> **Problem description**
What you return must be every line below that includes the word "computer".

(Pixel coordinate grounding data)
Start of Block

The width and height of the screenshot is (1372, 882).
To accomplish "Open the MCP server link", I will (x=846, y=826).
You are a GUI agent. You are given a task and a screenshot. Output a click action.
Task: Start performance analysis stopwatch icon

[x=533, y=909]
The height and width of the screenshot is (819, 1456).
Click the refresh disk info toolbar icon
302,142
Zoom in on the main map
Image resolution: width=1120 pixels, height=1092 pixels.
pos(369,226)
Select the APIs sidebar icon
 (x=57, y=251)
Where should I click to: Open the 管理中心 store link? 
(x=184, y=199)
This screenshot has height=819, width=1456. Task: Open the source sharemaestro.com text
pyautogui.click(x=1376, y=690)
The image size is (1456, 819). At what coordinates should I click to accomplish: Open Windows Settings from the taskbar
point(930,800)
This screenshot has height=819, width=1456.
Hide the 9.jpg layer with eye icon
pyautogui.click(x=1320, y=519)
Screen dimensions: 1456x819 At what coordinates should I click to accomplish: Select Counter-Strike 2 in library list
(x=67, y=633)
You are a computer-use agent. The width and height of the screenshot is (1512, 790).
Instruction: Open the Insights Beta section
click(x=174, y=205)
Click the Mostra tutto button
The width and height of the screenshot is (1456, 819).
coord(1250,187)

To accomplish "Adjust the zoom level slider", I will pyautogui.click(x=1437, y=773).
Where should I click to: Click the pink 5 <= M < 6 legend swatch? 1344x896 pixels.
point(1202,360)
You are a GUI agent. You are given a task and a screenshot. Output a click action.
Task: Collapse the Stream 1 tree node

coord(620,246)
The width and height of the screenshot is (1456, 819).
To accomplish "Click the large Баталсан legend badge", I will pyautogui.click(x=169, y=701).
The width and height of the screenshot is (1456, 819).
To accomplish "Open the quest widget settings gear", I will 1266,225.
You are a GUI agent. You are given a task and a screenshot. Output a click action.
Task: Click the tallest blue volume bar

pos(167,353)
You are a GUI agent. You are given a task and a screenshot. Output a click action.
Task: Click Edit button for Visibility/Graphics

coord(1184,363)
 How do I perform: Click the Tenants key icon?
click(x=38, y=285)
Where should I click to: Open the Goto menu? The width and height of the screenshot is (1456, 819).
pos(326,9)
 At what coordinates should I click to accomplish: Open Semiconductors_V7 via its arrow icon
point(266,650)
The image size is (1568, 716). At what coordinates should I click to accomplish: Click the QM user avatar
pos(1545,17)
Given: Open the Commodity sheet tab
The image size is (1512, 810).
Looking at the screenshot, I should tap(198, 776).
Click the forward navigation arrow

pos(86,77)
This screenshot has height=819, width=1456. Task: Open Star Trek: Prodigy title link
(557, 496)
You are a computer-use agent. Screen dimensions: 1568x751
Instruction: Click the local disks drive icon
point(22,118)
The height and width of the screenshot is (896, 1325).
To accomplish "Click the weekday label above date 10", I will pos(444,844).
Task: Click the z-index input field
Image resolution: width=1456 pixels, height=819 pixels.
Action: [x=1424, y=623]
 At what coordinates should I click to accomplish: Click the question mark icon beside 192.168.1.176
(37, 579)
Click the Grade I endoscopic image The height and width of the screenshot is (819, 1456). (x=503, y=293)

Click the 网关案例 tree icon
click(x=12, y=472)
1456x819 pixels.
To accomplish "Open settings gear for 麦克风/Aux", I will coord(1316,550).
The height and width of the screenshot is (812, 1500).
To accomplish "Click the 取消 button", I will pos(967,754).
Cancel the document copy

End of Block

> **Finished exercise**
You are a computer-use agent. The width and height of the screenshot is (1512, 790).
You are a computer-use agent. Screen dimensions: 1568x751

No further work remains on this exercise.